Order a copy of the zine vol. ii while they’re still available and attend our launch party on 7/11.
Listen to Matthew Binder’s appearance on the pod and at the Holy Lit! event, and read an except from his novel. You can purchase it here.
A small fire flickers on a sandy shore in the Hamptons just after dusk. One silent servant, newly arrived from Latin America, tends it while her counterpart roasts vegan sausages on skewers. They don’t dare whisper in Spanish about their plutocratic bosses: An international assembly of financiers, industrialists, OxBridge dons and young models, each speaks an untold number of languages. Up the beach stumbles an impoverished New York artist, our narrator, Paul, naked, crusted with lake grit, having narrowly escaped drowning moments before, when, by bare luck, a current beached him. No one had noticed when he submerged, and no one notices as, now, he finds his swimming trunks where he had left them rolled on the sand and sits by the fire.
“The Pure Cosmos Club’s moral imperative is not guided by a political vision but a divine one. We have a duty to transcend the drudgery of our daily lives by tapping into the universal mind, the oneness of all things. Come and grow with us—emanate your energy and power!” This from James, “perhaps the most enigmatic man in the world.” Raised to be a missionary, James became a computer programmer, athlete, and Yale debate champion, all before ghostwriting Barack Obama’s Nobel acceptance speech as a sophomore. After college, he disappeared into the mountains of Tibet and returned years later to start the Pure Cosmos Club, offering spiritual ascension in exchange for astronomical donations.

## Work to be completed
In the source passage, what did James do after college?

## Source data

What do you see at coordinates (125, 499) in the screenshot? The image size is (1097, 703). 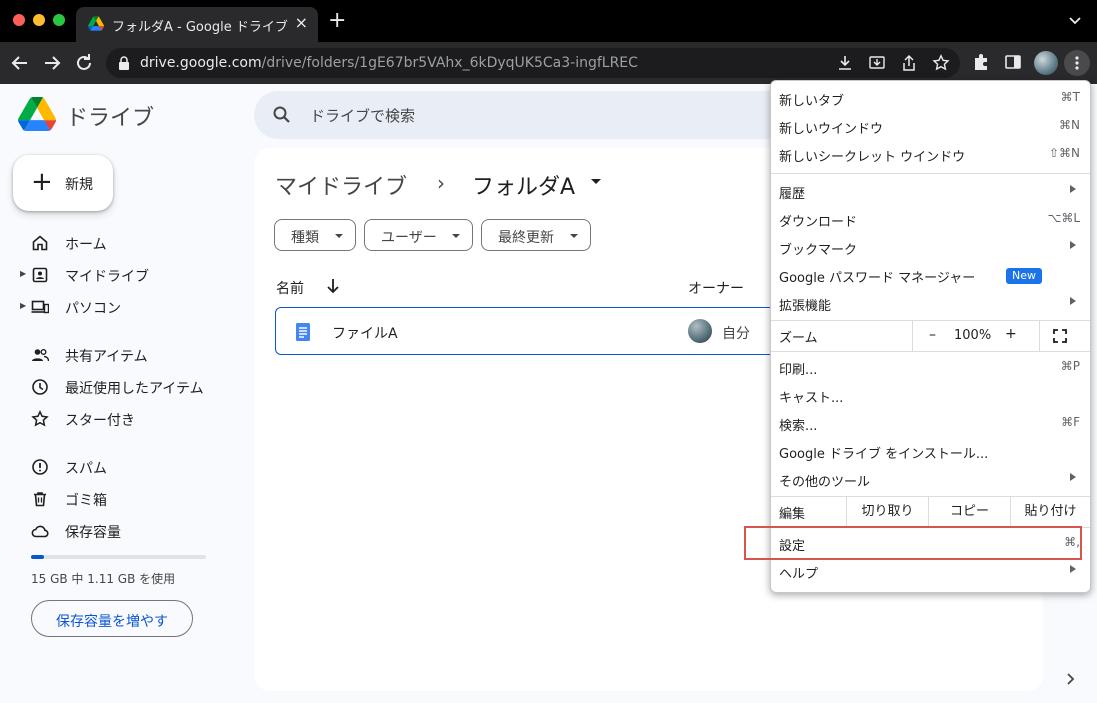 I see `sidebar-item-trash: ゴミ箱` at bounding box center [125, 499].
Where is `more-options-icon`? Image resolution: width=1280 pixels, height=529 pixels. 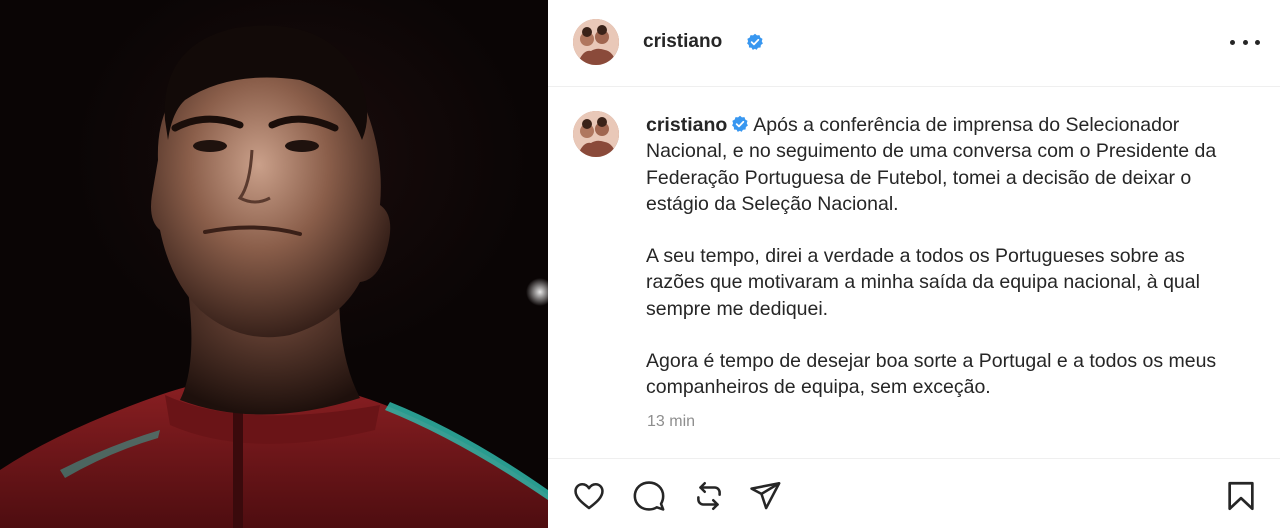 more-options-icon is located at coordinates (1245, 42).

## Result of the task
He disappeared into the mountains of Tibet and returned years later to start the Pure Cosmos Club.